La grande ambiguïté du retour

Jean Pautrot, ancien DRH, coach, auteur, spécialiste de la mobilité internationale analyse ainsi ce qui se joue au retour  « Souvent, l’expatrié est parti car « cela serait bon pour sa carrière« . Pendant tout son séjour, il a développé des compétences remarquables. Il a appris le chinois, managé dans un contexte de guerre ou appris à conduire à la mexicaine. Or aucune de ces compétences n’est directement nécessaire au siège ! Au contraire, il a même parfois régressé dans certains aspects techniques ou politiques. C’est souvent à moyen terme que l’expatriation est gagnante. »

L’enjeu de la famille

Cette ambiguïté est souvent redoublée au niveau conjugal. Imaginez la frustration d’Elsa, une femme d’expatrié : elle a accepté de « sacrifier » sa carrière pour accompagner son mari en expatriation. Au retour, elle doit  repartir très en arrière, avec un salaire et des responsabilités inférieures à ce qu’elle avait à 25 ans pour retrouver un poste. Elle serre les dents mais ne se plaint pas car cela était conforme à ses prévisions. Son mari lui apprend alors qu’il va occuper un poste quasiment équivalent à celui qu’il avait 4 ans auparavant et que la hausse de son salaire à lui ne compensera pas du tout la baisse de celui de sa femme. La frustration d’Elsa explose ! Il lui semble qu’ils se sont « fait avoir ! » par l’entreprise. Le retour n’est absolument pas conforme à ses plans. Cependant, explique benoitement son chef au mari d’Elsa, jamais l’entreprise ne s’était engagée à le promouvoir au retour !

La « positive attitude » du retour

Pour faire face à ce terrain miné, voici quelques suggestions.

D’abord appliquer les conseils clés de l’expatriation car ils sont tout aussi valides pour cette nouvelle transition : humilité, observation  et réseau.

Humilité signifie connaître sa juste place. Ne pas se surestimer, ne pas penser que les autres ne valent rien car ils n’ont pas vécu cette aventure basique (pour ceux qui en reviennent) qu’est l’expat mais ne pas se sous-estimer non plus.

Pour cela, soyez discrets au départ. Vous avez lu les a priori de ceux qui vous accueillent. Mettez-vous donc en mode observation. Cherchez, d’abord pour vous-même, la mesure exacte de votre valeur ajoutée, vous en serez plus convainquant. Ecrivez un rapport d’étonnement, des propositions d’amélioration mais attendez quelques semaines avant de communiquer dessus ; vous avez un œil neuf ce qui est positif mais vous n’avez plus tous les tenants et aboutissants.

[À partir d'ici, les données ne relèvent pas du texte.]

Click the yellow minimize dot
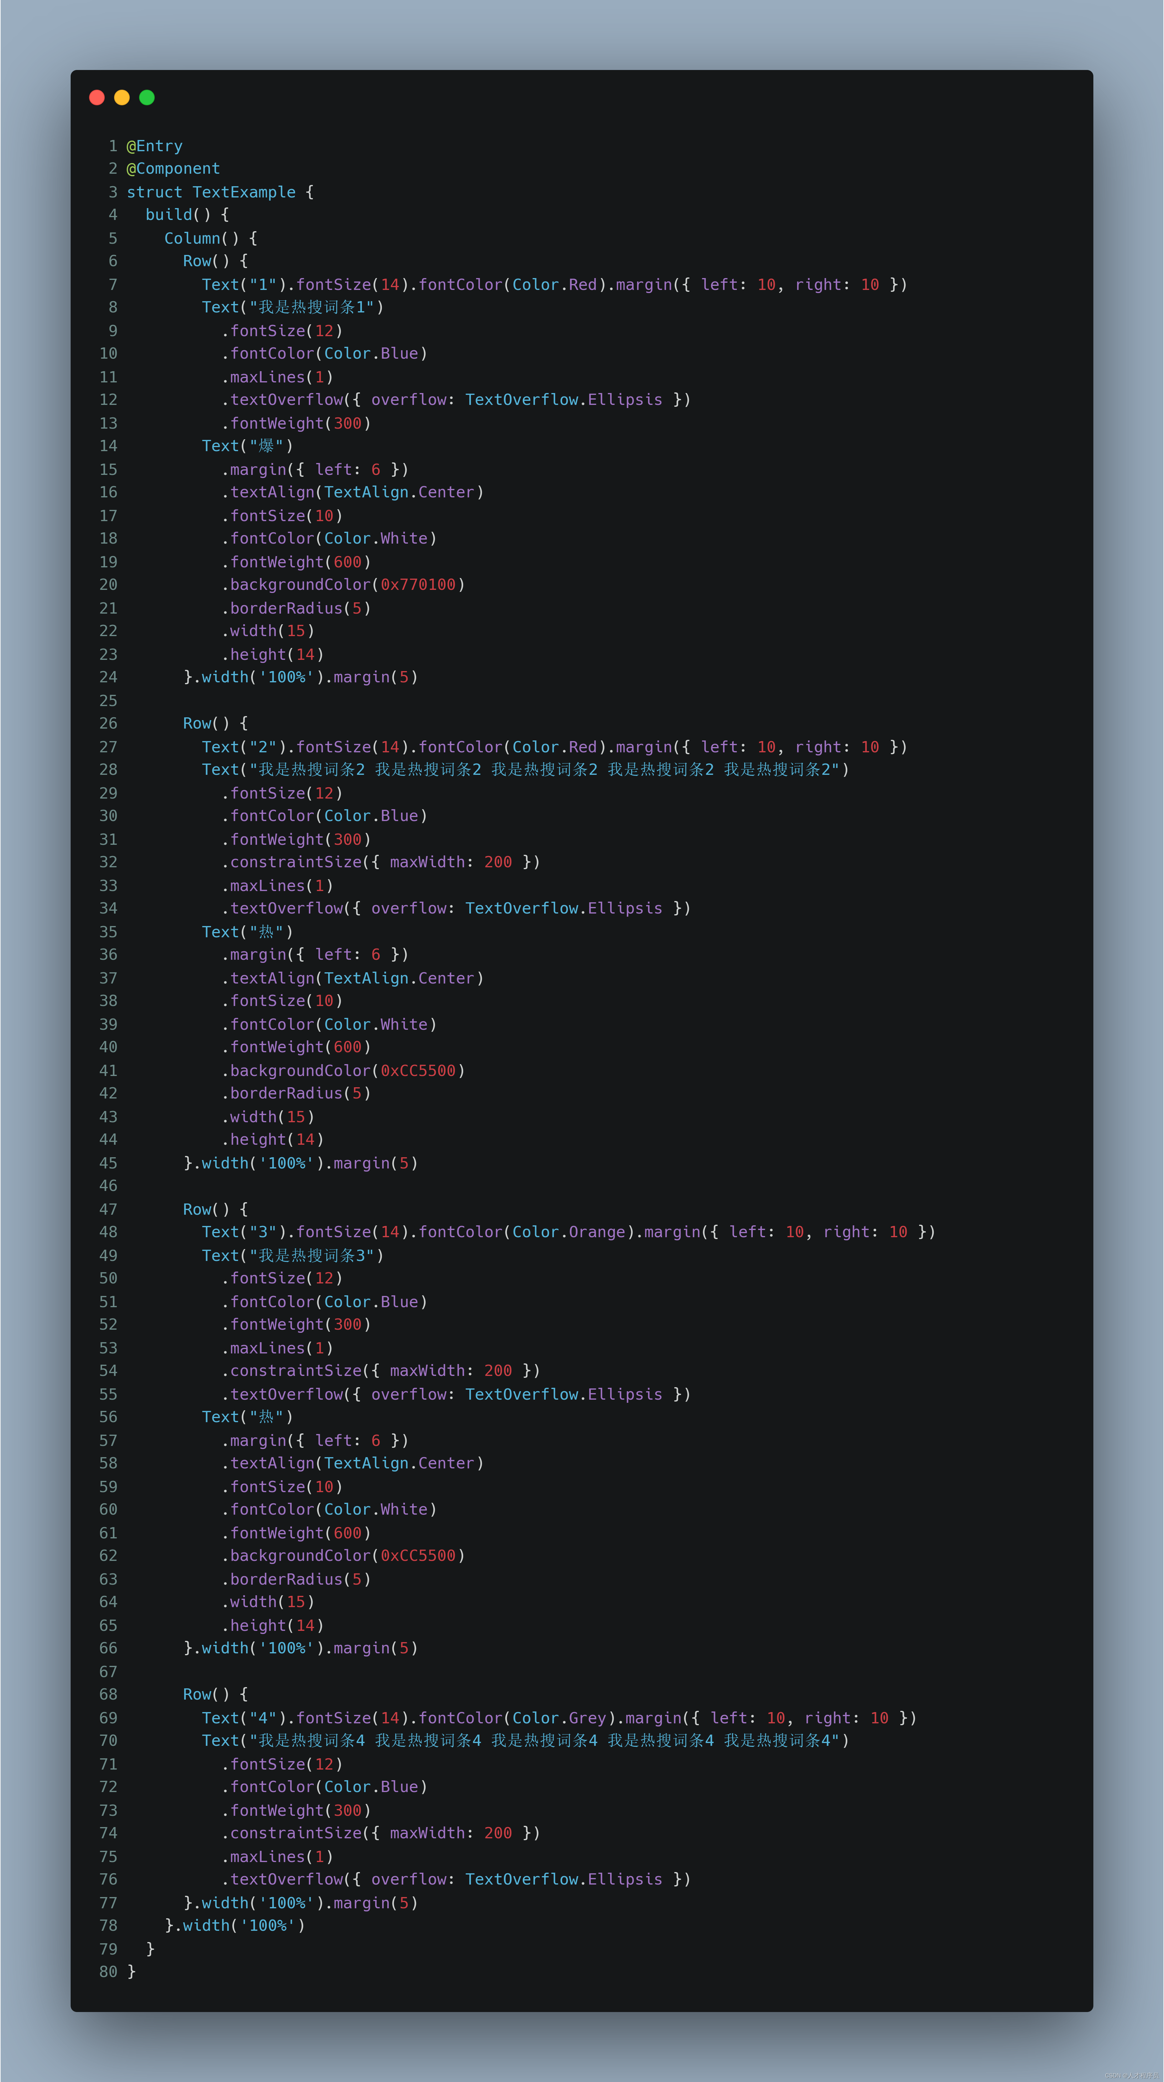The height and width of the screenshot is (2082, 1164). pos(122,98)
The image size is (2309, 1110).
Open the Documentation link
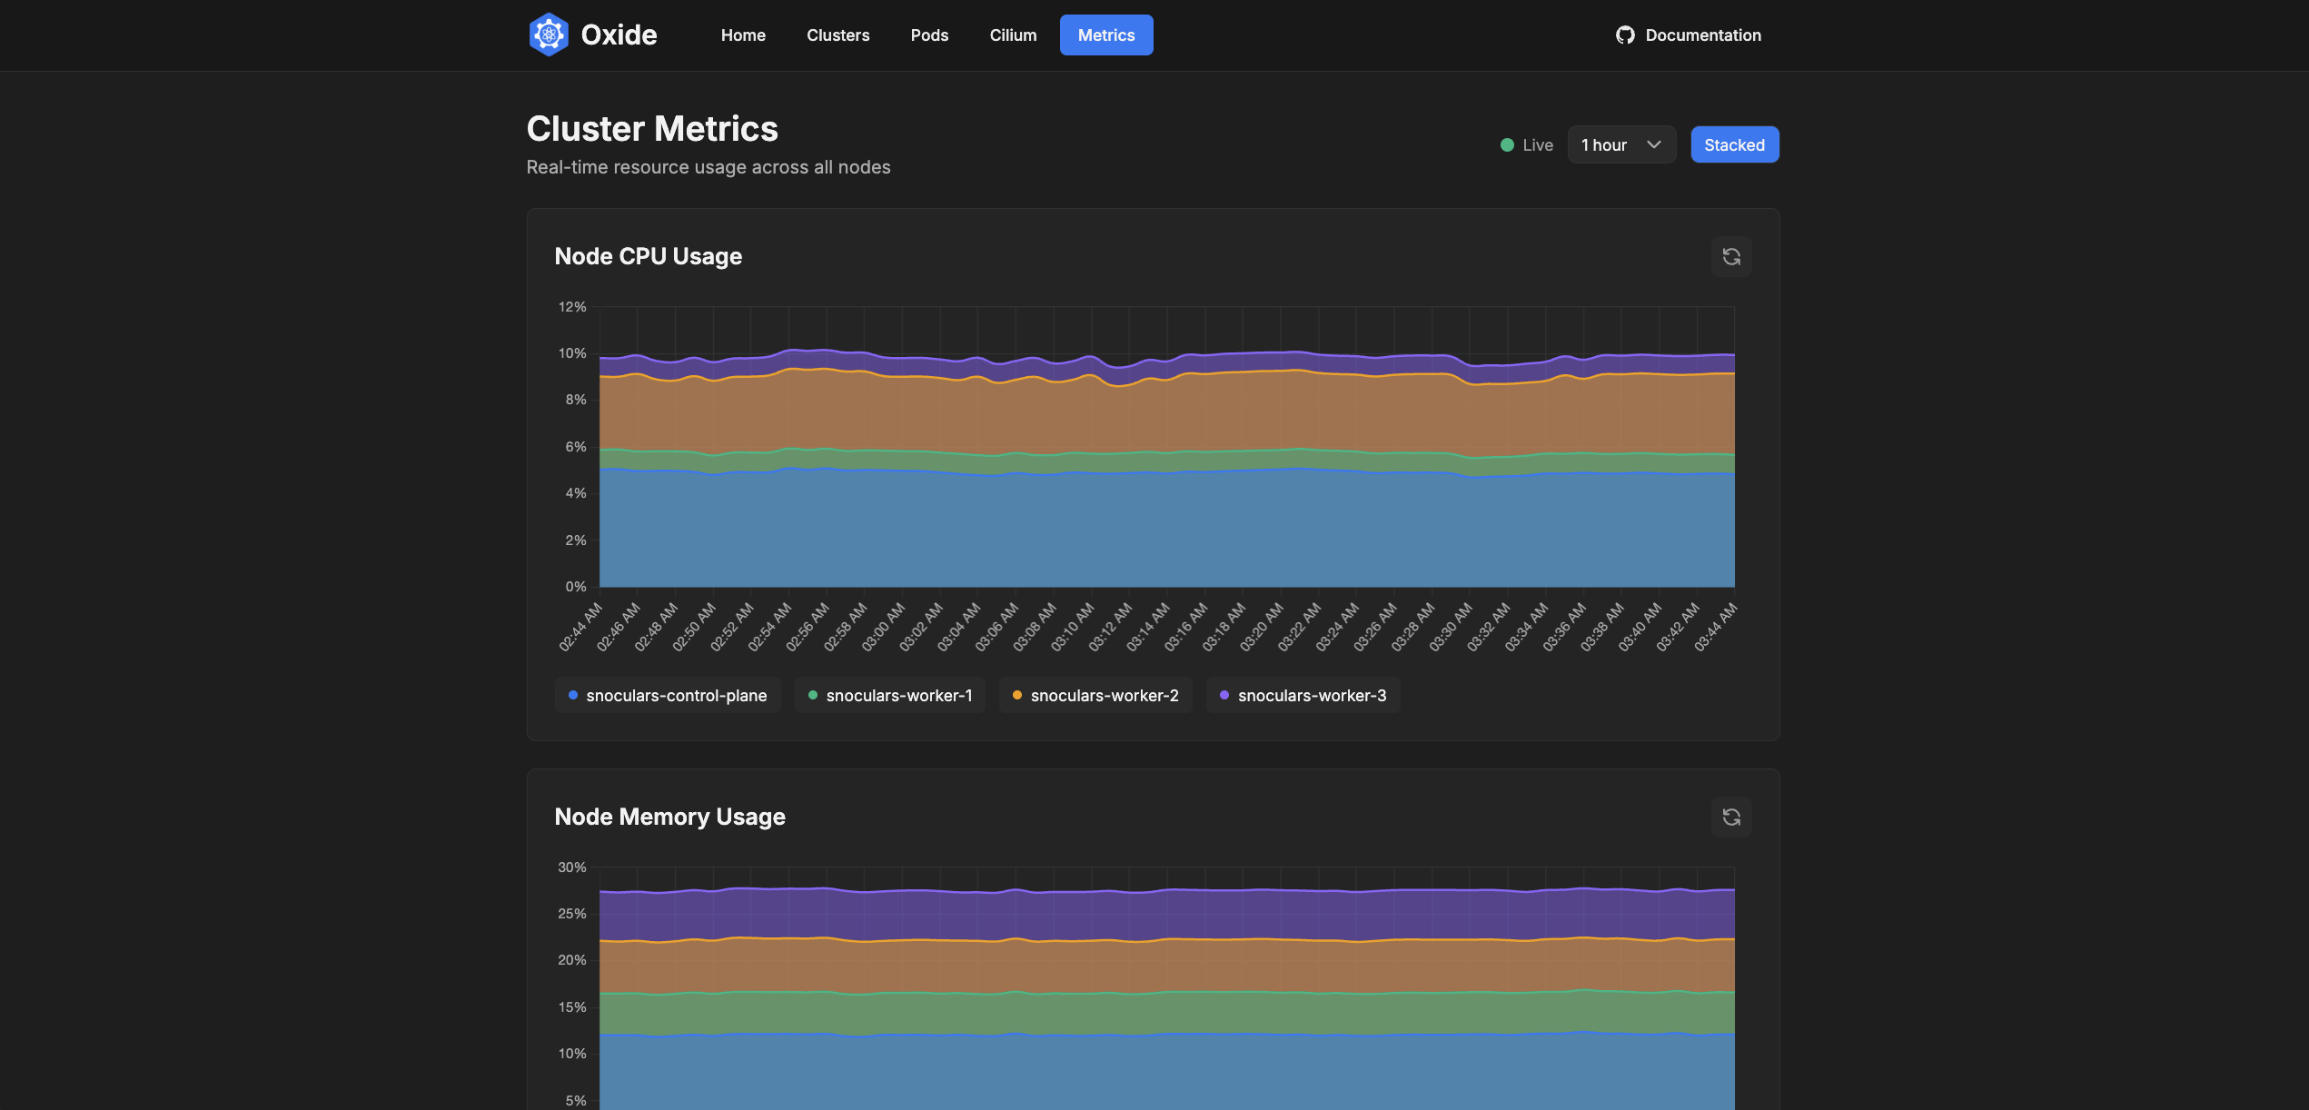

L’observation doit évidemment se faire de façon positive. Travaillez votre attitude. Si vous passez votre temps à comparer, à regretter le pays dont vous arrivez, à vous agacer du manque de réactivité de vos collègues, ils le percevront et vous, vous risquez de vous démotiver complètement. Est-il difficile pour vous de cultiver les pensées positives ? Car c’est le moment !

Réseau car il va falloir interroger les uns et les autres pour vous mettre au courant de la situation, rattraper les infos perdues, faire parler un peu de vous. Nous en reparlerons, ce n’est pas si aussi difficile que ça en a l’air.

Avec ces quelques clés, et tout ce que vous avez appris en expatriation, le retour devrait bien se passer mais je ne saurais trop recommander à tous ceux qui rentrent de suivre quelques séances avec un coach pour être sûrs de partir sur un bon pied, les enjeux sont vraiment importants et il vaut mieux prévenir que guérir. Plusieurs études citent des chiffres faramineux pour sur le nombre d’expatriés quittant leur entreprise à leur retour.* Mettez toutes les chances de votre côté.